Factor unnecesary work out of add inner loop (#25751)
Summary:
Pull Request resolved: https://github.com/pytorch/pytorch/pull/25751
This PR does several things:
1) Factor unnecessary scale inversion out of quantize function in the inner loop. This saves cycles in the inner kernel (unfortunately the compiler couldn't hoist it out automatically for some reason)
2) Use FMA in the dequantize routine when possible. This also necessitates having the user pass in a pre-multiplied (scale * -zero_point) vector.
Benchmark Script
```
import torch
import time
x = torch.rand(1, 256, 56, 56)
y = torch.rand(1, 256, 56, 56)
print('dtype', 'ms/iter (float)', 'ms/iter (quant)', 'quant / float', sep='\t')
for dtype in [torch.quint8, torch.qint8, torch.qint32]:
qX = torch.quantize_linear(x, 0.1, 5, dtype).permute([0, 3, 1, 2])
qY = torch.quantize_linear(y, 0.1, 5, dtype).permute([0, 3, 1, 2])
_x = x.permute([0, 3, 1, 2])
_y = y.permute([0, 3, 1, 2])
NITER = 10000
# Test float
s = time.time()
for i in range(NITER):
_x + _y
elapsed_float = time.time() - s
ms_per_iter_float = elapsed_float / NITER * 1000
# Test quantized
s = time.time()
for i in range(NITER):
torch.ops.quantized.add(qX, qY, 0.1, 5)
elapsed = time.time() - s
ms_per_iter = elapsed / NITER * 1000
print(str(dtype), ms_per_iter_float, ms_per_iter, ms_per_iter / ms_per_iter_float, sep='\t')
print('float gbps', 'quant gbps', sep='\t')
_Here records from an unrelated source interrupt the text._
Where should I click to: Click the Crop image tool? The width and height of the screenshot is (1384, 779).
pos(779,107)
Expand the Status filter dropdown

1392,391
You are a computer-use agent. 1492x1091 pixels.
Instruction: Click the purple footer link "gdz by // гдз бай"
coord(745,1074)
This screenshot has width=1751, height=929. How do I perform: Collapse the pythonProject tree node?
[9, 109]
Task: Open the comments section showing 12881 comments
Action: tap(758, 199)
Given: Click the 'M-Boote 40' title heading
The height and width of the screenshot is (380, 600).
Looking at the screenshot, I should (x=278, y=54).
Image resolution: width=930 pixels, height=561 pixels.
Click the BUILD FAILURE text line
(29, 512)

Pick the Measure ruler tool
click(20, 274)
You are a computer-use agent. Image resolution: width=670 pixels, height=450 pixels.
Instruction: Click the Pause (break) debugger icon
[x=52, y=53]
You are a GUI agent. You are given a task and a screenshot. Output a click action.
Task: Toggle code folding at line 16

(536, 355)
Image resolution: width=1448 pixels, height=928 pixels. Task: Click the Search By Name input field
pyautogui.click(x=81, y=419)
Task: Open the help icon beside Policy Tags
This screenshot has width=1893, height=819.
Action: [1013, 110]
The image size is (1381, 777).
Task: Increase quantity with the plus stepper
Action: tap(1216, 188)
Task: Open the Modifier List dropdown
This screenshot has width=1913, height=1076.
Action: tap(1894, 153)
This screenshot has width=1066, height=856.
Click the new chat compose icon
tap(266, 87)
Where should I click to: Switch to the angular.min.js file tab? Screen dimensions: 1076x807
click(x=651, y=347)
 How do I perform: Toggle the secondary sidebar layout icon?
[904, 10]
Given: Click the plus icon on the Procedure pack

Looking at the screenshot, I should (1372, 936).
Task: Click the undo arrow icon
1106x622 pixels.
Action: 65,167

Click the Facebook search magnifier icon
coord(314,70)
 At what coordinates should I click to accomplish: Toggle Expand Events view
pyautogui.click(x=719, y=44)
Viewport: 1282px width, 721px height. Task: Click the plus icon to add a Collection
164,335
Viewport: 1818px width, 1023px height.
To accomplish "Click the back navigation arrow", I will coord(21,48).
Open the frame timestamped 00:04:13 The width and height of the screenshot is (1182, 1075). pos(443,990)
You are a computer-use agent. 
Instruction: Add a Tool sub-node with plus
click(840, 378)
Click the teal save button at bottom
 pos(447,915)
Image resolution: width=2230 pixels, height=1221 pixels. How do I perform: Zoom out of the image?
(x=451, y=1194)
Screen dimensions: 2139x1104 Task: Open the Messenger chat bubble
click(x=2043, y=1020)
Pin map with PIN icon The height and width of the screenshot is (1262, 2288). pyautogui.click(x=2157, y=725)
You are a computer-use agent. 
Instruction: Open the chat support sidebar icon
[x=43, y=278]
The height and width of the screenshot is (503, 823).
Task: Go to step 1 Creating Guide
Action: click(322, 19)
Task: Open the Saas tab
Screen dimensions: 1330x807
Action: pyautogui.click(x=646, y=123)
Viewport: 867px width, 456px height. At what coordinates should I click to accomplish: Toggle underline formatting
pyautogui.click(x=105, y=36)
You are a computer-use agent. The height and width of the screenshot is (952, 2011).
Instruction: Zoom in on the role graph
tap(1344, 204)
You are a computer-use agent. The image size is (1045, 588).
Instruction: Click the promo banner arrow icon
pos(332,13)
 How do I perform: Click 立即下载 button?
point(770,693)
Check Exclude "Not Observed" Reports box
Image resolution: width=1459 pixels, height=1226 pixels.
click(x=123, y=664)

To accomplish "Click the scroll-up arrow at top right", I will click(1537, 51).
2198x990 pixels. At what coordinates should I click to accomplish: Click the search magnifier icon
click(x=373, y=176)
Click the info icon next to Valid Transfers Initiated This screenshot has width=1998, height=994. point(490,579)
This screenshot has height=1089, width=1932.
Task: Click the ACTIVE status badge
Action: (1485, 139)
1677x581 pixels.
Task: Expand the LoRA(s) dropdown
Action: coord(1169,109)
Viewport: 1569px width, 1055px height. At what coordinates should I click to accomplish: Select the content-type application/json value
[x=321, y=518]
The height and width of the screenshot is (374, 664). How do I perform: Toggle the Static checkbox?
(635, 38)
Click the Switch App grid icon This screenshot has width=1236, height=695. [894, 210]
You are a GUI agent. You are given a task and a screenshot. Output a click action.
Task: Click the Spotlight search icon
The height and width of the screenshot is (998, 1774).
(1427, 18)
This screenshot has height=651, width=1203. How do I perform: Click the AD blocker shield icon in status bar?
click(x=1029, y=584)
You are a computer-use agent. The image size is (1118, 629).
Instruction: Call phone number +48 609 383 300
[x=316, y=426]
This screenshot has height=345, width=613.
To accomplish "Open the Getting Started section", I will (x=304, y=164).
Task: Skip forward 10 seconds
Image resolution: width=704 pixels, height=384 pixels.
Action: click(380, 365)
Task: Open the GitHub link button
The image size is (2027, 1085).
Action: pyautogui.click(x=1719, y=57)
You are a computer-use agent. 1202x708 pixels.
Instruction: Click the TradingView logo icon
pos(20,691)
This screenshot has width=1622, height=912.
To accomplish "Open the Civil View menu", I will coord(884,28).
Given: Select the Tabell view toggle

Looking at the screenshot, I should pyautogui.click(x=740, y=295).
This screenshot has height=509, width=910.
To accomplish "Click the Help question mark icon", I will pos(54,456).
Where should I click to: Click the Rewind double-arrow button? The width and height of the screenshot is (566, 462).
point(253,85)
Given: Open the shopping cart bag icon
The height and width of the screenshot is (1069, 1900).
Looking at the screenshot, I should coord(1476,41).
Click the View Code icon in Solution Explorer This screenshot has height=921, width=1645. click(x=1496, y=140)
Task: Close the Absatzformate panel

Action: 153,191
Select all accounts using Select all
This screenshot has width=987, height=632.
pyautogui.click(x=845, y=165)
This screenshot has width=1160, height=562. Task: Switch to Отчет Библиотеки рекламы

print((x.numel() + 2 * y.numel()) * x.element_size() / ms_per_iter_float / 1e6,
(qX.numel() + 2 * qX.numel()) * qX.element_size() / ms_per_iter / 1e6,
sep = '\t')
```
Before this change
```
dtype ms/iter (float) ms/iter (quant) quant / float
torch.quint8 0.47297704219818115 0.1909616231918335 0.403743958278252
float gbps quant gbps
20.368413560257675 12.612209509659206
torch.qint8 0.4638909578323364 0.18829500675201416 0.40590359344764254
float gbps quant gbps
20.767363185988053 12.79082245219568
torch.qint32 0.4605833768844605 4.219791603088379 9.161840862847583
float gbps quant gbps
20.916499560114787 2.2830018413585225
```
After this change
```
dtype ms/iter (float) ms/iter (quant) quant / float
torch.quint8 0.465389084815979 0.1516613483428955 0.3258807593282176
float gbps quant gbps
20.70051128038237 15.880433784319726
torch.qint8 0.4630591154098511 0.15664465427398683 0.3382821956443757
float gbps quant gbps
20.804669812996085 15.375232631861083
torch.qint32 0.4726278781890869 4.103795266151429 8.682931023610927
float gbps quant gbps
20.38346116380751 2.347532314650444
```
Test Plan: Imported from OSS
Differential Revision: D17222302
Pulled By: jamesr66a
fbshipit-source-id: fffc819f565dfd3b85fb6496c7c6635ec2c237a4